Les élus de la CCI de l’Ain ont visité les infrastructures portuaires sur la Saône, à Mâcon, où s’ouvrent pour les entreprises, de nouvelles perspectives de transport combiné rail-route.

À l’invitation de Michel Suchaut, président de la CCI de Saône-et-Loire, quelques élus de la Chambre de commerce de l’Ain ont découvert le port de Mâcon et les services que ses infrastructures offrent aux entreprises, notamment en termes de solution de transport combiné rail-route. Car le site constitue une plateforme trimodale où se croisent le transport fluvial, ferroviaire et routier, d’autant qu’il est possible d’y pratiquer le ferroutage. Le transporteur Alainé notamment, installé sur le port, exploite depuis le mois de mars, cette possibilité de placer directement des semi-remorques — préhensibles de type P400 — ou des containers, sur l’autoroute ferroviaire Calais-Le Boulou. Dans l’Ain, l’entreprise logistique Astr’In, de Saint-Vulbas, devrait utiliser ce service dès janvier 2020. « Cette solution permet également de pallier une pénurie de chauffeurs routiers et d’anticiper la transposition à venir de la réglementation européenne qui impose un retour au pays toutes les quatre semaines pour les chauffeurs et tracteurs », observe Patrice Fontenat, président de la CCI de l’Ain. Aussi, la Chambre a décidé d’organiser prochainement, une rencontre entre le port de Mâcon et les entreprises de la Plaine de l’Ain, logisticiens et transporteurs en particulier.

« Un vrai intérêt »

« Les solutions offertes par le port présentent un vrai intérêt pour le transport de marchandises en vrac, afin d’alimenter nos usines, une barge représentant l’équivalent de 40 à 50 camions », a commenté Guy Monnet, dirigeant de Monnet-Sève, qui a participé à cette visite. Un intérêt que n’a pas démenti Lionel Fratta, PDG des Transports Feuillet, « en particulier pour les longs trajets ». « Le problème de ce type de solutions rail-route, c’est leur gestion par la SNCF qui favorise les voyageurs au détriment du fret », a-t-il estimé.

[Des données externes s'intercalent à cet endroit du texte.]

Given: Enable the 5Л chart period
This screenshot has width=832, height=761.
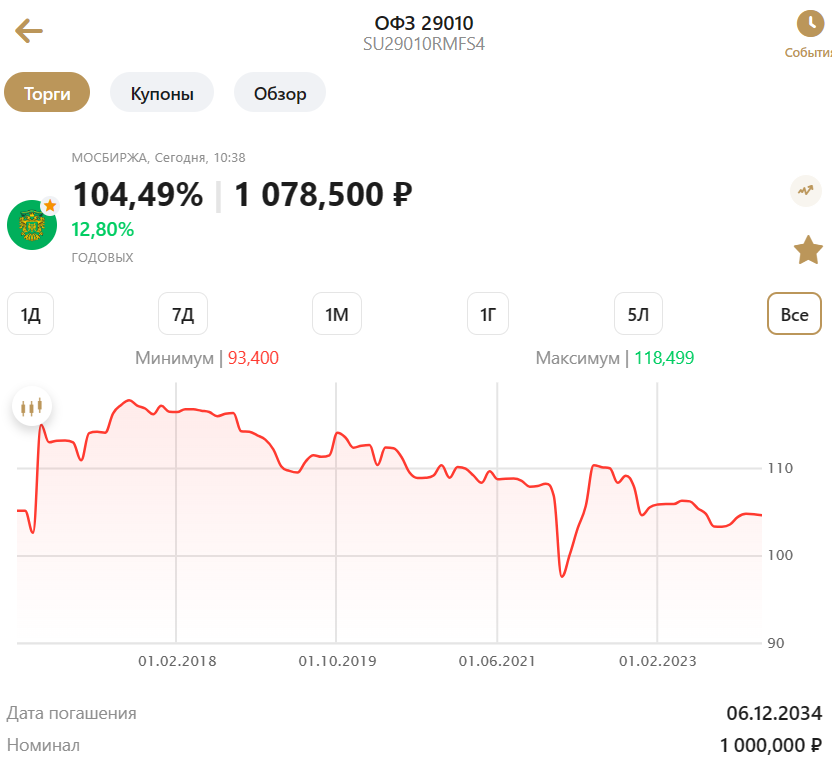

Cela n’empêche pas le port de Mâcon d’afficher de solides ambitions. Ce site de 28 hectares manutentionne aujourd’hui, tous modes confondus (eau, rail et route), 2,6 millions de tonnes de marchandises en vrac (agrégats et produits de l’agro-industrie), ainsi que 75 000 conteneurs et remorques, pour un chiffre d’affaires de 5,3 millions d’euros. Son objectif est de passer, d’ici 3 à 5 ans, à 3,5 millions de tonnes de vrac et 100 000 remorques et conteneurs manutentionnés, pour un chiffre d’affaires de 7 millions d’euros.

Quant à VIIA, l’opérateur des autoroutes ferroviaires de la SNCF, il affirme que la ligne Calais-Le Boulou permet d’éviter l’émission de 26 000 tonnes de CO2, par le transfert des camions de la route vers le rail.